→ **What is required**: Read the lines below and count those that have the word "Given". Respond with the number only.

→ **Recorded data**:
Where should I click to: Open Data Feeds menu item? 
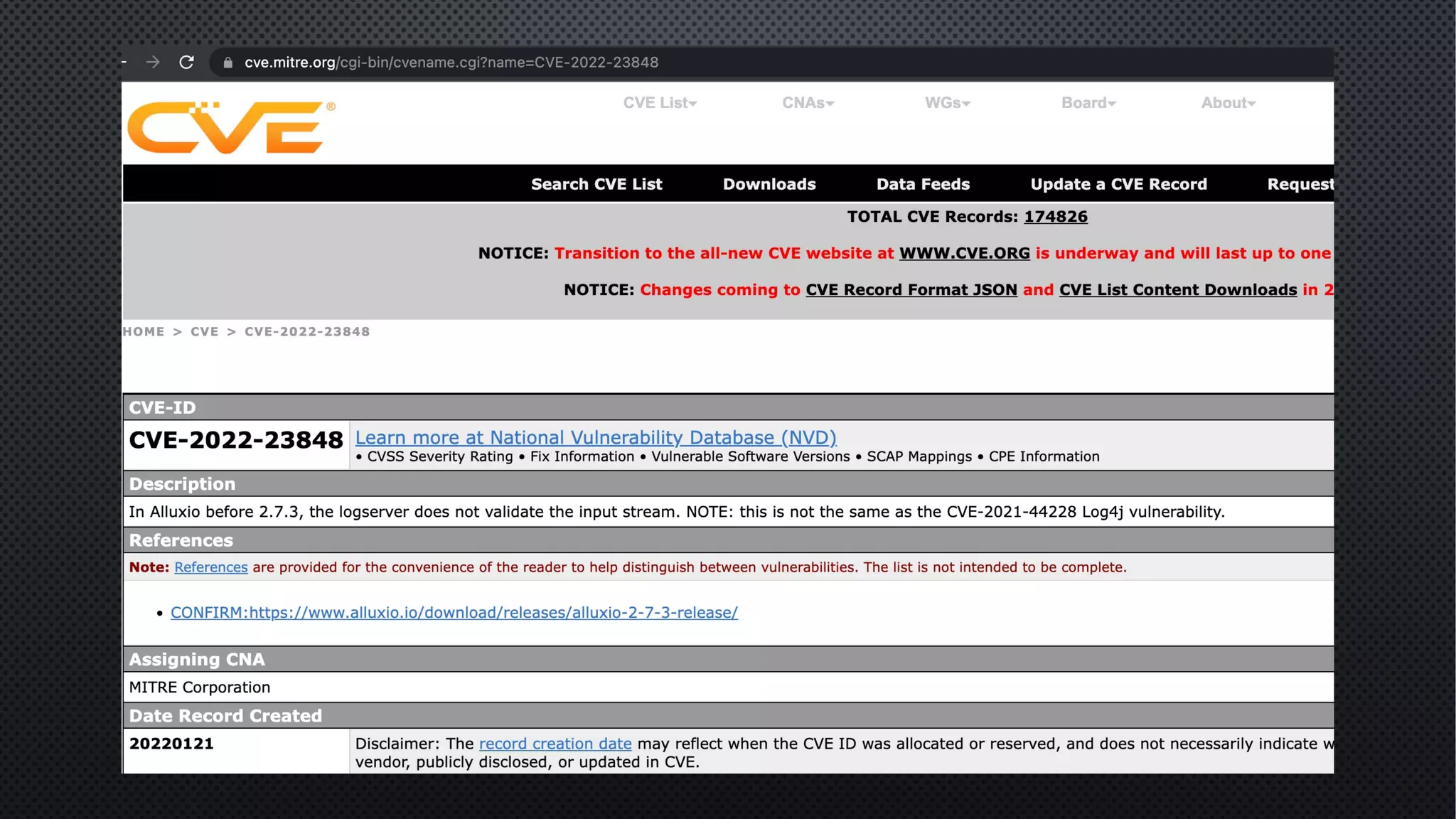coord(923,184)
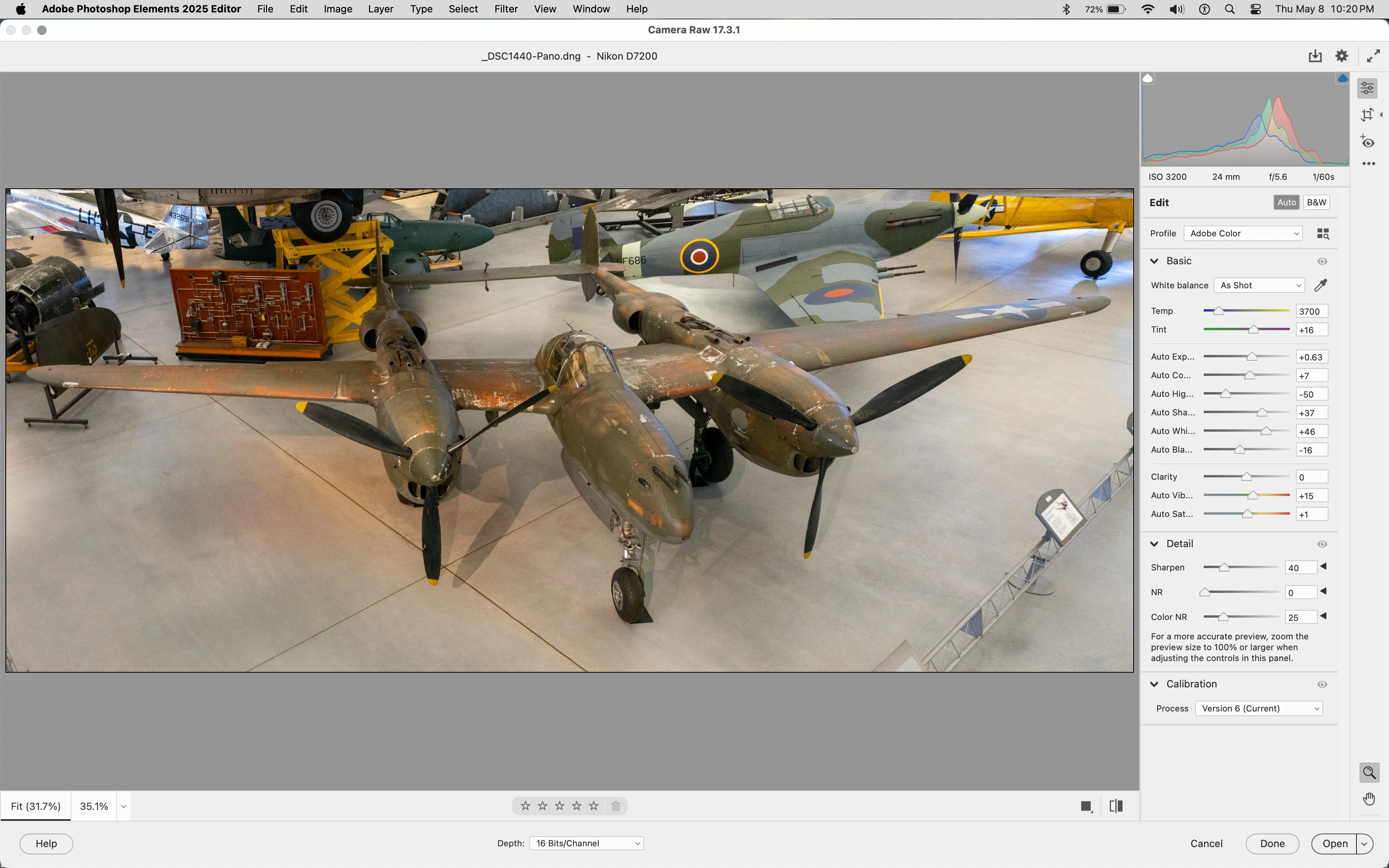This screenshot has height=868, width=1389.
Task: Open the Crop and Rotate tool
Action: pyautogui.click(x=1367, y=115)
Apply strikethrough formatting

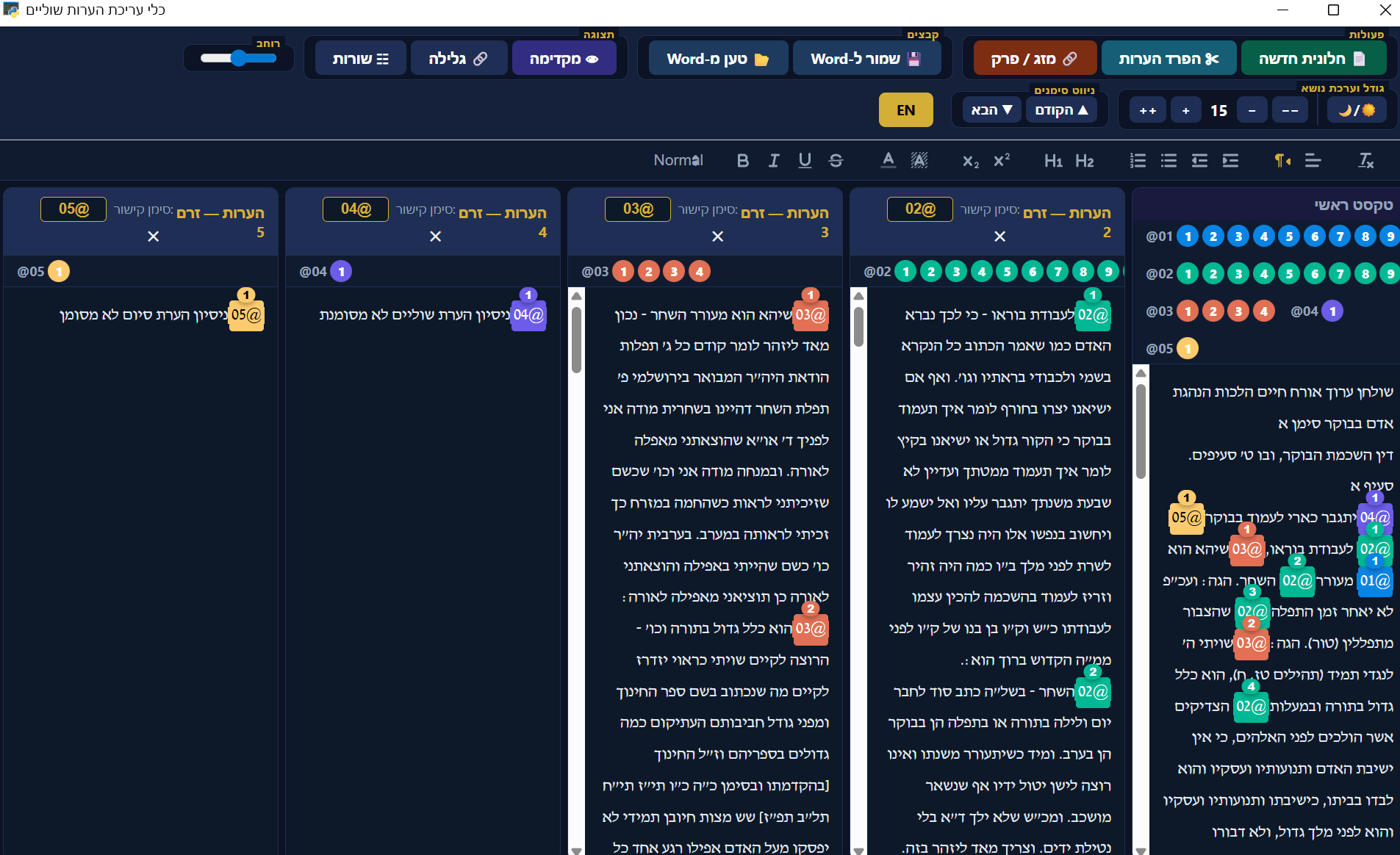coord(836,160)
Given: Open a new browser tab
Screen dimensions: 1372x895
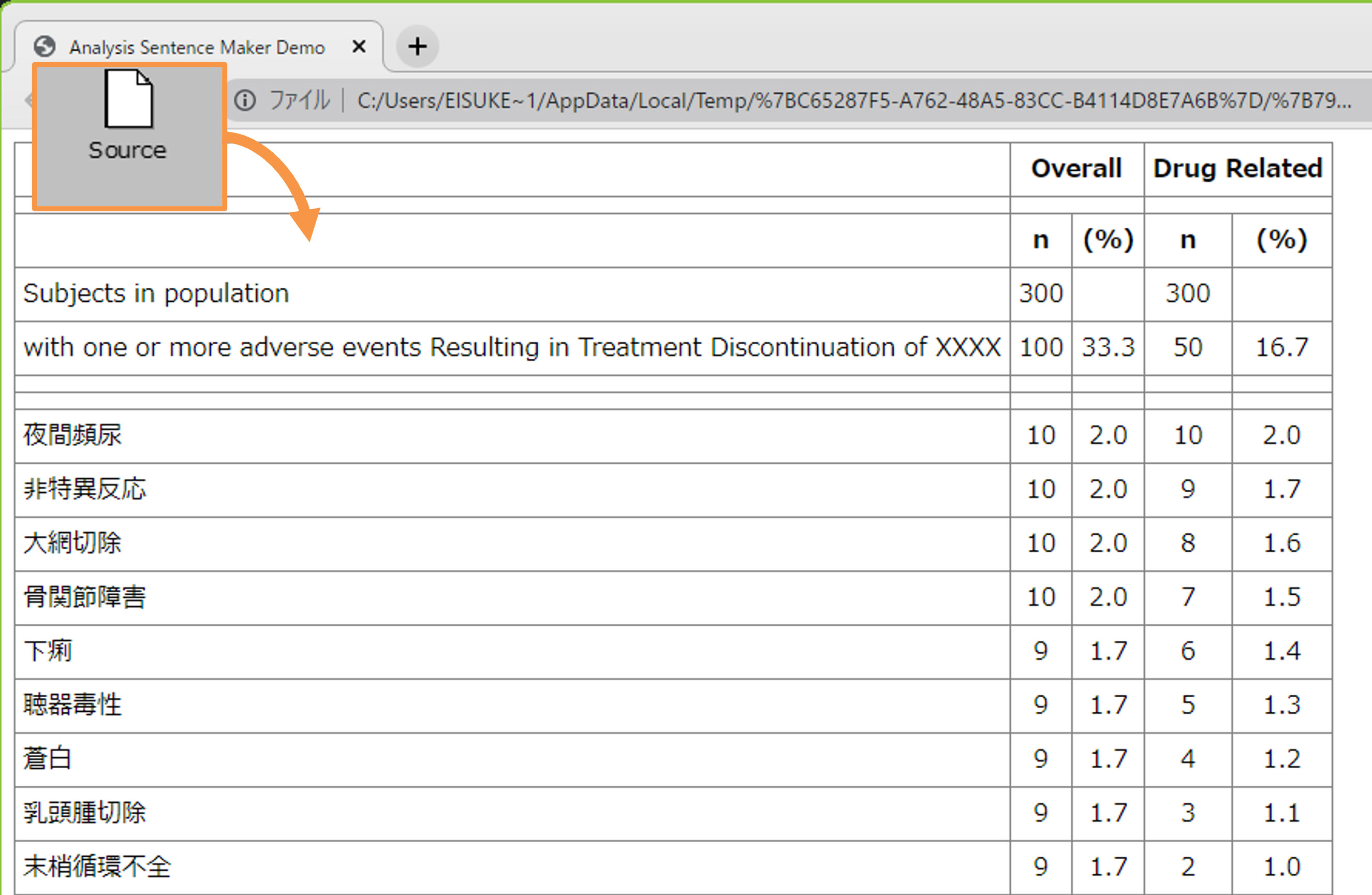Looking at the screenshot, I should (417, 46).
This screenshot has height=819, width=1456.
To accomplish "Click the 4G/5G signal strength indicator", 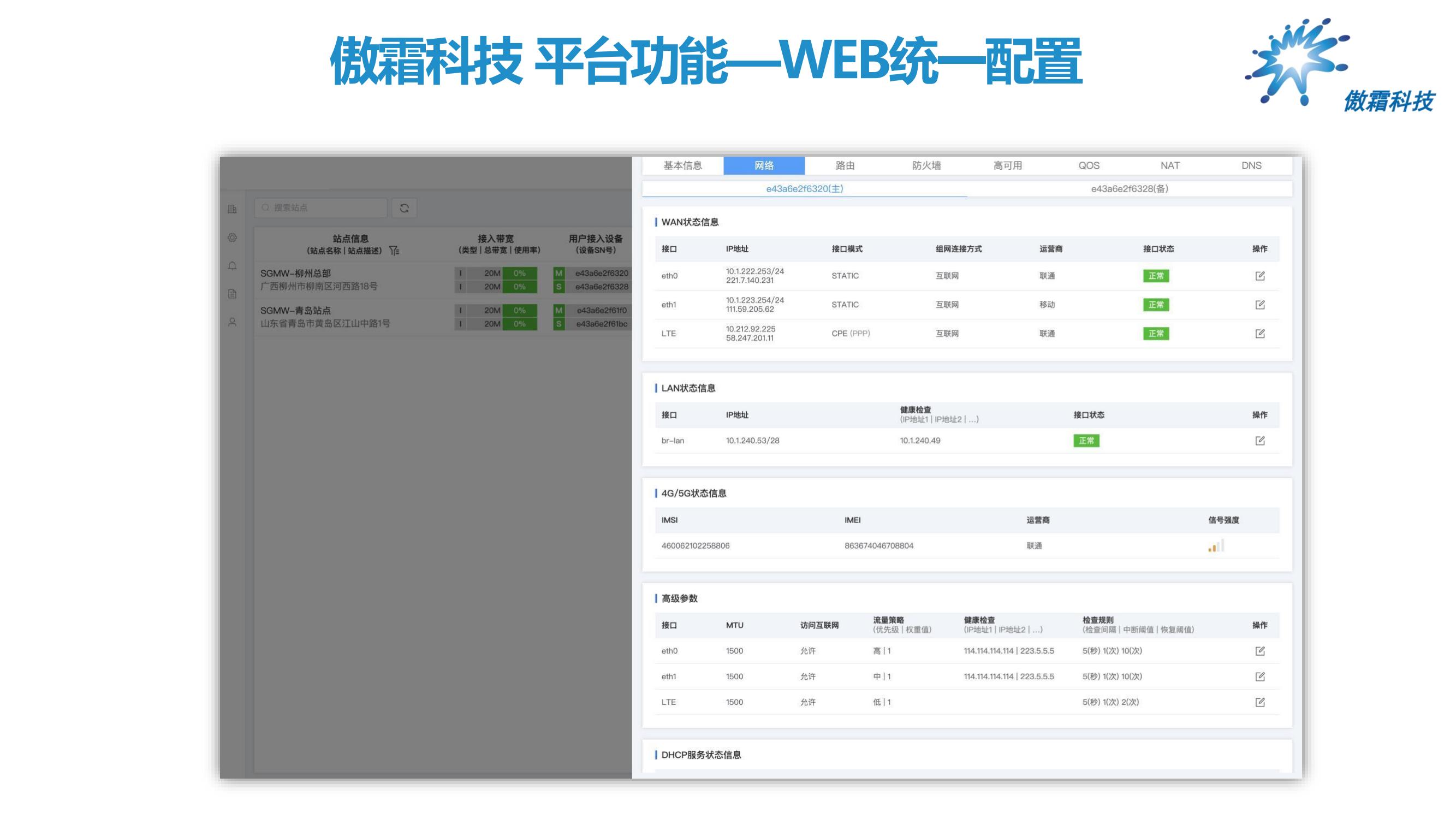I will point(1216,546).
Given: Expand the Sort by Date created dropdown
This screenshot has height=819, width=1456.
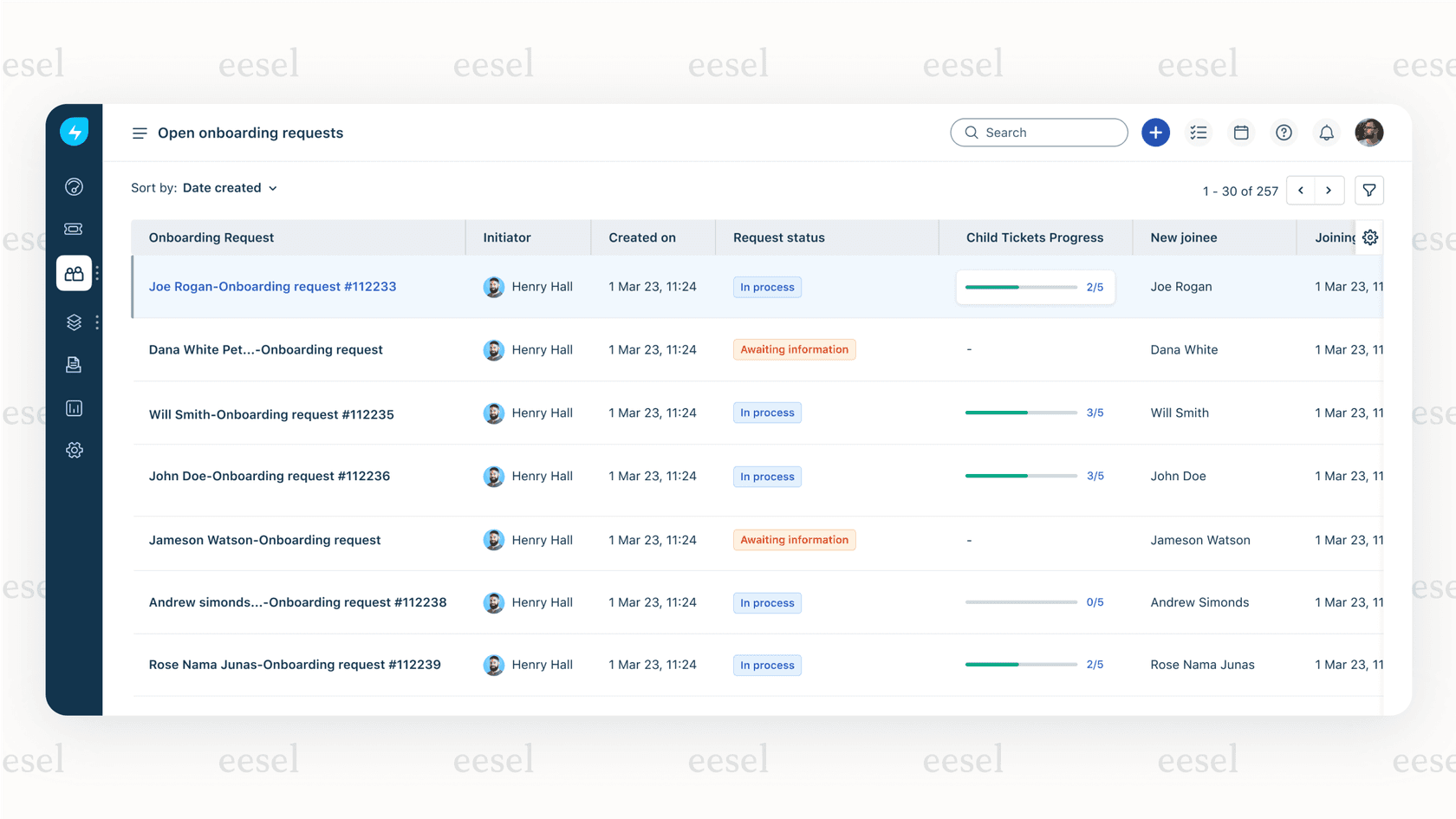Looking at the screenshot, I should [230, 187].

→ **Written answer**: 2